``You can see all the Sharpie that's rubbed up onto my hand. That wouldn't normally happen to me,'' Immelman said Wednesday. ``That's purely because I've had to sign so much today. ... You've got to pinch yourself when you realize that you're the Masters champion and that's the reason all this is happening.''
Immelman had a whirlwind week after the victory, with his first trip to New York for countless interviews, a congratulatory phone call from runner-up Tiger Woods and a few days at home trying to reflect on what had happened.
``It still hasn't quite sunk in yet,'' Immelman said.
But the green jacket is now hanging at home and Immelman is ready to play again, in the EDS Byron Nelson Championship at the renovated TPC Four Seasons, the sole tournament course for the first time since 1993. Cottonwood Valley also was used from 1994-2007.
The Masters champion, who finished second at the Nelson two years ago, is suddenly one of the big-name draws in a field that has only one player from the top 10 in the world rankings: 10th-ranked Adam Scott.

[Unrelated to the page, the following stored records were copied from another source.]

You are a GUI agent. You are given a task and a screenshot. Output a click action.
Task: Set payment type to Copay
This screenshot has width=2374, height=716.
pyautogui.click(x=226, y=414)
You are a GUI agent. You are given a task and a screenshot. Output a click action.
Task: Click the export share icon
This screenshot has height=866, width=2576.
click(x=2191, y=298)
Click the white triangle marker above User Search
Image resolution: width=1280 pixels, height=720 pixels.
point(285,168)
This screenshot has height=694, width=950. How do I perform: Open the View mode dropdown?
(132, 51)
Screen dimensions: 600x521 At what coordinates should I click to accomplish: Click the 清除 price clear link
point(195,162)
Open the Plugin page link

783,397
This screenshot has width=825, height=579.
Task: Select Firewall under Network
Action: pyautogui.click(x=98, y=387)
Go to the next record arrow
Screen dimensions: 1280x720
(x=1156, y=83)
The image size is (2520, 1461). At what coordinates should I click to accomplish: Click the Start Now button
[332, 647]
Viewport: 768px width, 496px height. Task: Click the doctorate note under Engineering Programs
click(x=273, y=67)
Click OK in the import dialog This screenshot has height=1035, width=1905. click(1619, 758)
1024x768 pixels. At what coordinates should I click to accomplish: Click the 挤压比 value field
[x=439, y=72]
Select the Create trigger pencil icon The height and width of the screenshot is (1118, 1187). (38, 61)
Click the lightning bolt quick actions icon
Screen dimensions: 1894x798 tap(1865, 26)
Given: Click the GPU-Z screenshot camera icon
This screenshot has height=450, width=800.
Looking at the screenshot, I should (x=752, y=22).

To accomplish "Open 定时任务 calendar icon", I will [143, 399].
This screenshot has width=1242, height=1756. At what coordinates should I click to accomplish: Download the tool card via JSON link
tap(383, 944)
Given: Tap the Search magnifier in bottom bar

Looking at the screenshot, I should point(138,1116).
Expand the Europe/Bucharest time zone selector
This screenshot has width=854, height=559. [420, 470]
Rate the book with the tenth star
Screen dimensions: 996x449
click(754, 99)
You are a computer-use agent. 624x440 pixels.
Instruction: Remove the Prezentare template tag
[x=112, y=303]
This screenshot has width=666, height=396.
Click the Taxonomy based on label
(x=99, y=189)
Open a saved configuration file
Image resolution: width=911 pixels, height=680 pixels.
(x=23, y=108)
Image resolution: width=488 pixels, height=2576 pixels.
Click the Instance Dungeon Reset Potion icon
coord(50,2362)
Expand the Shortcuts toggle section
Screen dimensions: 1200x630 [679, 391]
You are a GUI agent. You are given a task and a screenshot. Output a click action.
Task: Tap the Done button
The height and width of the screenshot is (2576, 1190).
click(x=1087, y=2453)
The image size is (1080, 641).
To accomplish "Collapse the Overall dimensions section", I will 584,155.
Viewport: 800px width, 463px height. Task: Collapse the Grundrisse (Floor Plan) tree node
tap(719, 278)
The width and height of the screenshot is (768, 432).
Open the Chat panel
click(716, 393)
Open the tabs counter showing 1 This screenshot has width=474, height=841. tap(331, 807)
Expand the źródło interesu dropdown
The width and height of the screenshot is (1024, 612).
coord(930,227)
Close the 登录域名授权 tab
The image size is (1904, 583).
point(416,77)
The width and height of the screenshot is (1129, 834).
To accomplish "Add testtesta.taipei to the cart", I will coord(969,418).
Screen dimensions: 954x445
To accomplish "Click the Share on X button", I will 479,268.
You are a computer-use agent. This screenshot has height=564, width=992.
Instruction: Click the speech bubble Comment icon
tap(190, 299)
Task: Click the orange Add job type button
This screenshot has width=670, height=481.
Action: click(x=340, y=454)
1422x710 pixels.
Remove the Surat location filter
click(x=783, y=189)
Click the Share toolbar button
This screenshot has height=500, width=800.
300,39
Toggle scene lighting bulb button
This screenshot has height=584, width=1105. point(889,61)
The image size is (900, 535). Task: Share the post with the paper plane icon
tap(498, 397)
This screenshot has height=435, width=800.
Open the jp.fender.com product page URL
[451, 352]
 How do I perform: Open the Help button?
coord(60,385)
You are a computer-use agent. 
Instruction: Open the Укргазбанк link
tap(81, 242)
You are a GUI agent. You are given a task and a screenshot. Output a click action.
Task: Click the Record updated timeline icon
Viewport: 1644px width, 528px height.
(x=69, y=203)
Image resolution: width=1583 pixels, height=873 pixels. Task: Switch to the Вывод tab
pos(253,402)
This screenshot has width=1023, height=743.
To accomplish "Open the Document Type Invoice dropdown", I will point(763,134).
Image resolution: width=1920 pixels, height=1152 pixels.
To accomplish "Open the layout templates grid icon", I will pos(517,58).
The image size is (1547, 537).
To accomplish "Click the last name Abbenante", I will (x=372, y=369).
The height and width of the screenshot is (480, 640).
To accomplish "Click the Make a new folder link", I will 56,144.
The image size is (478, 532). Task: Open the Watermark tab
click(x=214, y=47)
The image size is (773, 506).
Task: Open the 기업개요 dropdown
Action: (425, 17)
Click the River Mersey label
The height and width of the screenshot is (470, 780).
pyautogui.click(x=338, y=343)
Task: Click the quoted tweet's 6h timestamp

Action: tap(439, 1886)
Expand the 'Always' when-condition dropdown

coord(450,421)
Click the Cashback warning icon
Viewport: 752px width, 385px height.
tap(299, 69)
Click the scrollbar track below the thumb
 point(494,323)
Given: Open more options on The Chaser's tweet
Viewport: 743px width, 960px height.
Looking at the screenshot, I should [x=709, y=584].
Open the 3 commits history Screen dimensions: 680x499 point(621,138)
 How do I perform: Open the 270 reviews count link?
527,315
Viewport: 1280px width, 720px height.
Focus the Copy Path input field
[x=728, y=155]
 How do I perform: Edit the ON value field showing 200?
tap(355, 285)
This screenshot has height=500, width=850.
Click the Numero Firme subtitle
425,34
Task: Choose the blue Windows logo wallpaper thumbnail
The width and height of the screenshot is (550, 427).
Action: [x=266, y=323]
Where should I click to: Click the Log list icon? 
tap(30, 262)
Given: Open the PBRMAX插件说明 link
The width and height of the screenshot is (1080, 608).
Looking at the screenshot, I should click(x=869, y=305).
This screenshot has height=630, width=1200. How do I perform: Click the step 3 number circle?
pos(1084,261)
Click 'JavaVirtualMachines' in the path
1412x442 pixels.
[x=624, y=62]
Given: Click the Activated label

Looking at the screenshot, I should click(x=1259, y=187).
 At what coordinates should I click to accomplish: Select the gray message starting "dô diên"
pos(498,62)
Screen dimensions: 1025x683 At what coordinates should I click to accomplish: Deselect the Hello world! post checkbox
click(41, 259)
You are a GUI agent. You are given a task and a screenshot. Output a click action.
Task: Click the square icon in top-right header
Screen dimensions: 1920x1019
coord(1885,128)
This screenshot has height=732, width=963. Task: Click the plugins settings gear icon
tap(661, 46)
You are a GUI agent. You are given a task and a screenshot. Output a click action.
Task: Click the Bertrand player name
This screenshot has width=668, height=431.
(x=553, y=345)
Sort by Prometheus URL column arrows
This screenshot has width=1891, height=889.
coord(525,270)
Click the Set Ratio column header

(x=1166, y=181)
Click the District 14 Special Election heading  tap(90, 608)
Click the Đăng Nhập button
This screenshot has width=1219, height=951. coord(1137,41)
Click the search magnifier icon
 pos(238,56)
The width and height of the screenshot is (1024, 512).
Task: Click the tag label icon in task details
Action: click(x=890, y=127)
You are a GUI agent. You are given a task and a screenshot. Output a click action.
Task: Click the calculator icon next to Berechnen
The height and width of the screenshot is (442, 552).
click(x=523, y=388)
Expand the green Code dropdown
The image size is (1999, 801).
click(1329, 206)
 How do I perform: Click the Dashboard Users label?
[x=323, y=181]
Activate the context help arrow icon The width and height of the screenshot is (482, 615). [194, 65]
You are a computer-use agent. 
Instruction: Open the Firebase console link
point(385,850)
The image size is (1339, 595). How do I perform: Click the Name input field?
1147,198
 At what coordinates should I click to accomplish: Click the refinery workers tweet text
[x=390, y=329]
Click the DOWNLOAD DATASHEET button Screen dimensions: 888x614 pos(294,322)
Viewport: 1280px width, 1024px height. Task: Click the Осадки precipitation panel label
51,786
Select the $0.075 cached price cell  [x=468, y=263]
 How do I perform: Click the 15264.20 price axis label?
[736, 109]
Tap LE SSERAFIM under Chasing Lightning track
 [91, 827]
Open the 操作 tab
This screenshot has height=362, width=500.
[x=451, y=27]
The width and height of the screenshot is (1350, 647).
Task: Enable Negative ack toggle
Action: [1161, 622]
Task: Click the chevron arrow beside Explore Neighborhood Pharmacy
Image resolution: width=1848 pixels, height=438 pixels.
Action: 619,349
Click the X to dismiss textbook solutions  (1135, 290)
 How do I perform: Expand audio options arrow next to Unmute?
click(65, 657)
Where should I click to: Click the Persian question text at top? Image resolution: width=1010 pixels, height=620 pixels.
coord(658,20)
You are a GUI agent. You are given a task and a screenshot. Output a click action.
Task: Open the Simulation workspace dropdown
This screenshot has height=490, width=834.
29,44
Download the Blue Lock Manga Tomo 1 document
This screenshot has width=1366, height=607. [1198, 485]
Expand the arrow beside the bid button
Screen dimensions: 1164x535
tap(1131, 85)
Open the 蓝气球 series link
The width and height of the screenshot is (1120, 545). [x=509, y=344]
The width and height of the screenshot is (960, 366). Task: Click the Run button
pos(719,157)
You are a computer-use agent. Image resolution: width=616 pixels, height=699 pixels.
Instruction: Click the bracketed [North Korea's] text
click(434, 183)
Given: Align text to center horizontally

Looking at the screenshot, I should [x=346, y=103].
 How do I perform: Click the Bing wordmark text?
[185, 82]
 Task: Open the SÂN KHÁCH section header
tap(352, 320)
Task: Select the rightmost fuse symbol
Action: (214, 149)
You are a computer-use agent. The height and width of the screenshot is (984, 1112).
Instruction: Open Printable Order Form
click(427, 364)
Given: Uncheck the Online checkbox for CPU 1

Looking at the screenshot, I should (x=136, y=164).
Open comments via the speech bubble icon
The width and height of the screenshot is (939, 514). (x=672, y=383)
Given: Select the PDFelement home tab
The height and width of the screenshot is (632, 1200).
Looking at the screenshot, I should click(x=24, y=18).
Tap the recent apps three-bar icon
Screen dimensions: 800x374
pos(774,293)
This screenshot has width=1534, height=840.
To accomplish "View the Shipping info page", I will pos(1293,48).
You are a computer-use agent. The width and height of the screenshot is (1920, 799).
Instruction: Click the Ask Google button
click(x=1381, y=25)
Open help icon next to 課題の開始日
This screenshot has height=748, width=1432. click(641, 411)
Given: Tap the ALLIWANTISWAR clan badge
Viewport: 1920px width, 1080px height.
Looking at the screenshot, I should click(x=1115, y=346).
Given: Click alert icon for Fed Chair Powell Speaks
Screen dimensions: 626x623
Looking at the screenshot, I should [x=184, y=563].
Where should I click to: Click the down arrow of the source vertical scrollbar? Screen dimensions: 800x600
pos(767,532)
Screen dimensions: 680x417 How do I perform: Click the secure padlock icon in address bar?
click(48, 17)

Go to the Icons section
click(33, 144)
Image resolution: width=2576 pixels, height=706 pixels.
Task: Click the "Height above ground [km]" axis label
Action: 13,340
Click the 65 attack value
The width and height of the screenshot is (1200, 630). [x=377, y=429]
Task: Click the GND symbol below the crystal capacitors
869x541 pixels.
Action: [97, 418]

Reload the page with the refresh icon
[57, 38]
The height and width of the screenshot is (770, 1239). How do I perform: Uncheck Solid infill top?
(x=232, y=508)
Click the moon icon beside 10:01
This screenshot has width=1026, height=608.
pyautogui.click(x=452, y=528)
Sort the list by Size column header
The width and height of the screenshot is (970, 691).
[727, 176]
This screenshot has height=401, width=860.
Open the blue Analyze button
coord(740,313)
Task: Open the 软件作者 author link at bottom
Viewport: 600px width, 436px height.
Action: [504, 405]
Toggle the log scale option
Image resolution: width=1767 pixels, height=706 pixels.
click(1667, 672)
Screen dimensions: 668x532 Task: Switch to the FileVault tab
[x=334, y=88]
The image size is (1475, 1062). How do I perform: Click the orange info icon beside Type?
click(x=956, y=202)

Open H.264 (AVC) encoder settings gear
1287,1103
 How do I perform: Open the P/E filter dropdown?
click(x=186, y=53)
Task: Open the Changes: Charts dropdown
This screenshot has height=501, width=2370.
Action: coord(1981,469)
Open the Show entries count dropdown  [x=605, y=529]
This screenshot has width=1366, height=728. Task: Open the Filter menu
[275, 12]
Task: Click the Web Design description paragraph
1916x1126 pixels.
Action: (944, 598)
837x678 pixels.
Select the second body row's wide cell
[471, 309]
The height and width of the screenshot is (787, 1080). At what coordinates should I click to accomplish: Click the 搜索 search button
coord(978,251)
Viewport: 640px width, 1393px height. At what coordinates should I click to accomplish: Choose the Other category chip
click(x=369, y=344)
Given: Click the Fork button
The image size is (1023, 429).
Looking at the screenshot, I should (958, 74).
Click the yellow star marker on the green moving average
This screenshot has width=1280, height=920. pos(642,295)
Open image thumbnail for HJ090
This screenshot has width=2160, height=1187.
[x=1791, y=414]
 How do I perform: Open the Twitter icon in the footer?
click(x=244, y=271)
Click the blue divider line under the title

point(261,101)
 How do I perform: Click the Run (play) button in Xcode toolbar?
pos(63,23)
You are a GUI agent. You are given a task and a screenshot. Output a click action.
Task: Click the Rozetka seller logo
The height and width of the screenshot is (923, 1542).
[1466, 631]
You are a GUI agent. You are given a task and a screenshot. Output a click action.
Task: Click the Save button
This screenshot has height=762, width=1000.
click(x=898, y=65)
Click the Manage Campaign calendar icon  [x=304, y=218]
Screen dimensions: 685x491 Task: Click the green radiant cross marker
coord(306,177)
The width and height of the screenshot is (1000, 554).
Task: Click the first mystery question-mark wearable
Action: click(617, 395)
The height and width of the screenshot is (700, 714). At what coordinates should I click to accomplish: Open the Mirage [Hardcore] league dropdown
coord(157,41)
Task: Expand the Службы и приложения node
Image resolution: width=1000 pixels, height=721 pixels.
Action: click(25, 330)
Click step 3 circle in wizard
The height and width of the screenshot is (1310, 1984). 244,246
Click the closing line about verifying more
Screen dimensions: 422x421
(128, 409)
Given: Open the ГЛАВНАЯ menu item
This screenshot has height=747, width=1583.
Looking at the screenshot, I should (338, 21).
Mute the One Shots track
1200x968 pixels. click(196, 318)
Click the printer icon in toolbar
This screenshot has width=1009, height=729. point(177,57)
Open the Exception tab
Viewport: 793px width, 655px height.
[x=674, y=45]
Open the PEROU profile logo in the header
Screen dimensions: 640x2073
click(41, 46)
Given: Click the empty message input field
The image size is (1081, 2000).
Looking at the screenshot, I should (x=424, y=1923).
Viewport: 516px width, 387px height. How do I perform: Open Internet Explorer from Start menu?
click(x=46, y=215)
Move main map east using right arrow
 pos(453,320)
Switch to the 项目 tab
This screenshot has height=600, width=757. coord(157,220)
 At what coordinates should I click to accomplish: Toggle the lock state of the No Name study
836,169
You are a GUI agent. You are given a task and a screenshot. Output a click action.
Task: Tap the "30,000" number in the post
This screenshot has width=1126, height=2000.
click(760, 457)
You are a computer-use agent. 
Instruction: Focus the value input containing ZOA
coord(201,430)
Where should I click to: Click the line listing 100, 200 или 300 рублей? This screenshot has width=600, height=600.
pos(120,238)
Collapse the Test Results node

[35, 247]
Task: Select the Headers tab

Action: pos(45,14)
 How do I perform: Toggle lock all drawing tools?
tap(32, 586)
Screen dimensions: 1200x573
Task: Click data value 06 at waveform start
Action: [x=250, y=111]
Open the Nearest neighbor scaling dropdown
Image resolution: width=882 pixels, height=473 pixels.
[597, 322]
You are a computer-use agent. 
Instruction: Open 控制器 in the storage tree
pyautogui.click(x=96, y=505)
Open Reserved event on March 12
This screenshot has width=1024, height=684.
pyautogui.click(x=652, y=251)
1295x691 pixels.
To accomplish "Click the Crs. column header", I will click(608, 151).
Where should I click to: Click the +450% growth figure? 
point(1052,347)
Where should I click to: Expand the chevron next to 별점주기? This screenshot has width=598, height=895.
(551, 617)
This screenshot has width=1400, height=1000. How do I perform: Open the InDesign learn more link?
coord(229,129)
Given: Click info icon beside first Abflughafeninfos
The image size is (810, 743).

Immelman never considered bypassing the Nelson, but uncertainty about the renovations and the $6.4 million tournament being sandwiched in a three-week span between the Masters and The Players Championship were a factor in others skipping.
Soon after Scott Verplank's emotional victory last year, when deteriorating greens were bumpy and sometimes brown, work began on a $10 million project on the course that included changes on every hole and the relocation of 165 trees. The redesign was completed in time despite record rainfall last summer.
``Coming back as defending champion, you really hate to see them change anything. But, it's good,'' Verplank said.
``It's fantastic. It really is. It's such a huge improvement,'' Immelman said. ``I think as soon as word gets out how good the golf course is, you're going to start attracting a lot of great players to this event again.''
As will a later date, which seems more likely after EDS announced a four-year extension of its title sponsorship through 2014 after negations with the PGA Tour.
``Tim and I had a meeting of the minds and understood,'' EDS chairman and CEO Ron Rittenmeyer said, with PGA Tour commissioner Tim Finchem sitting to his right. ``He's been incredibly supportive of this event and has eliminated reasonably what are our concerns.''
While not yet ready to discuss specifics of that extension, Rittenmeyer has publicly expressed his desire for the tournament to be held in May. He did indicate that will happen at least some over the next six years.
Verplank finally won the Nelson on his 21st try last year. He was a fitting champion for the first tournament without its namesake watching from his chair beside the 18th green. Byron Nelson died in September 2006 at the age of 94.
``Scott's victory was almost preordained,'' 2007 tournament chairman Brooks Cullum said this week when formally presenting Verplank with his trophy.
When his final 2-foot putt rolled into the cup last year, Verplank dropped into a squatting position, looked skyward and let his emotions flow. Missing was a personal congratulation from Nelson, but Peggy Nelson was there clutching one of her late husband's famed fedoras when she hugged Verplank.
``It's a special deal for me, actually getting to live a dream,'' Verplank said. ``Most people dream and don't ever get to realize their dreams. I was lucky enough to get to do that and I actually realized it while it was happening.''
Verplank's last victory had been in 2001, and he had only one top-10 finish in his first eight tournaments last season before the Nelson. He finished with 10 top 10s and won $3.1 million, both career bests.
``I had not been playing that well coming in here last year and obviously got inspired,'' said Verplank, who has only one top-10 finish in nine tournaments this season. ``It's pretty similar to how it was last year at this time. ... I always look forward to coming to play here.''
This is Verplank's 22nd Nelson, the most of anybody in the field. The record is 28 by Lanny Wadkins and Tom Watson, neither who has played here since 1999.
Immelman, the 28-year-old South African, will try to do what only one of the last 20 Masters winners has been able to do: win their next tournament after donning the green jacket. That was Woods, in 1997, when he won at the Nelson after his first Masters victory. But there the only one to miss the cut in his next tournament was Jose Maria Olazabal in 1994.
Immelman has been in position to win the Nelson before. He had a three-stroke lead midway through the final round in 2006 before losing to Brett Wetterich by a stroke, a week after losing to Jim Furyk in a playoff.